◆ **TASK STATEMENT**
Copying starts at the line containing "Viewport: 1045px width, 623px" and stops after the last line of the records; each line is repeated exactly, and pictures are skipped.

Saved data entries
- - -

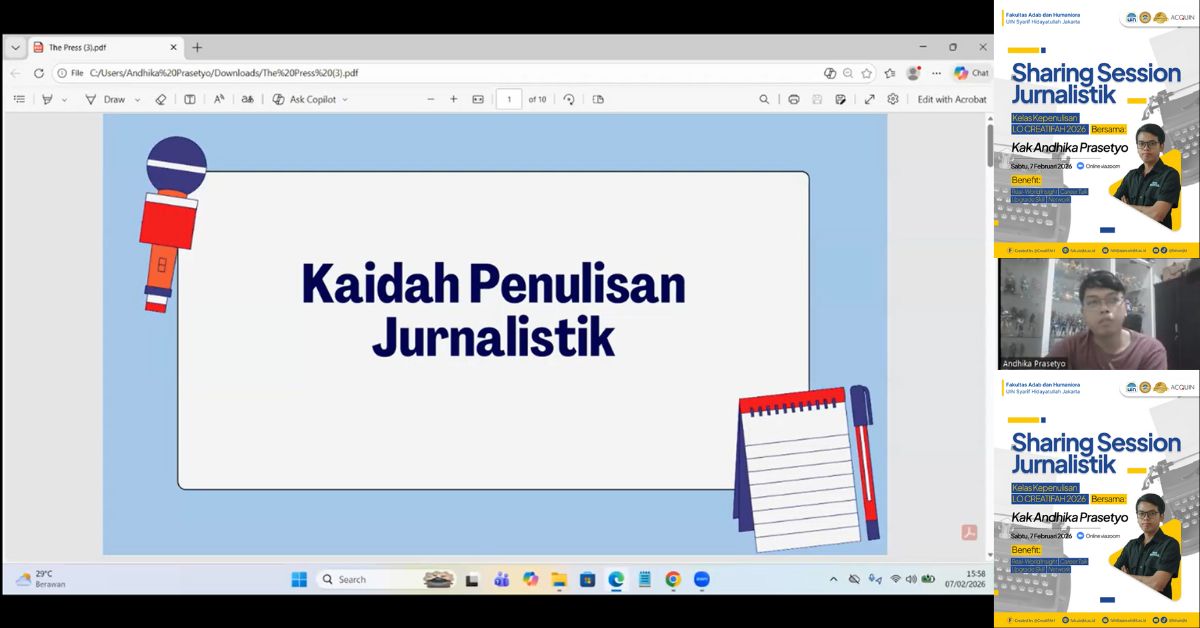This screenshot has width=1200, height=628.
Task: Enable two-page view mode
Action: (x=190, y=99)
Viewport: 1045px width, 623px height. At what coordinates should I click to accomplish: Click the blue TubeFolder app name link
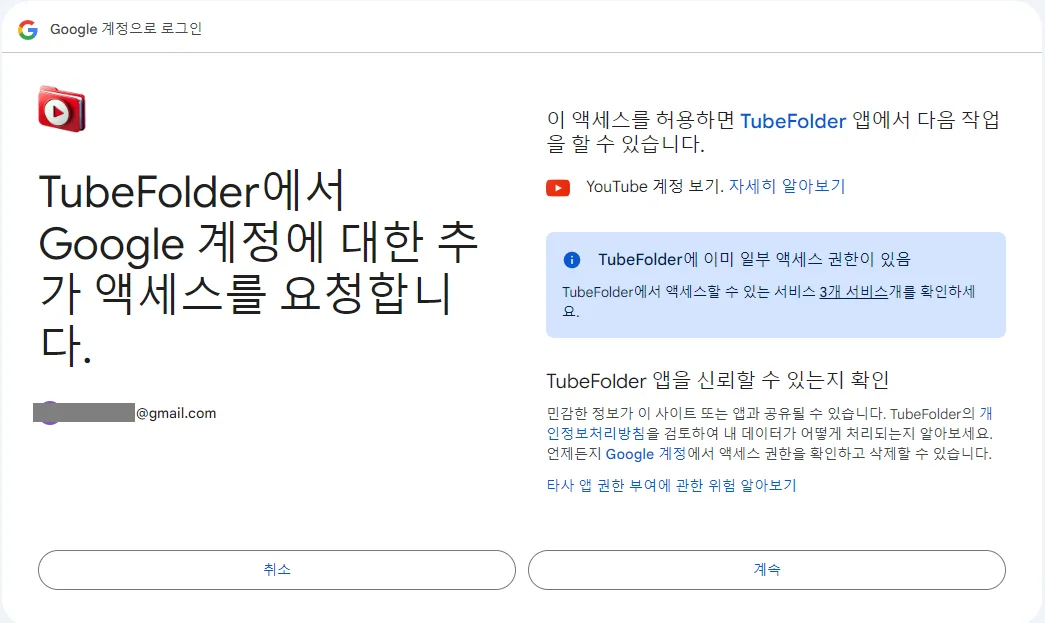tap(793, 121)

- - -

◆ **RESPONSE TO THE EXERCISE**
Viewport: 1045px width, 623px height. At what coordinates should I click to accomplish: Click the blue TubeFolder app name link
tap(793, 121)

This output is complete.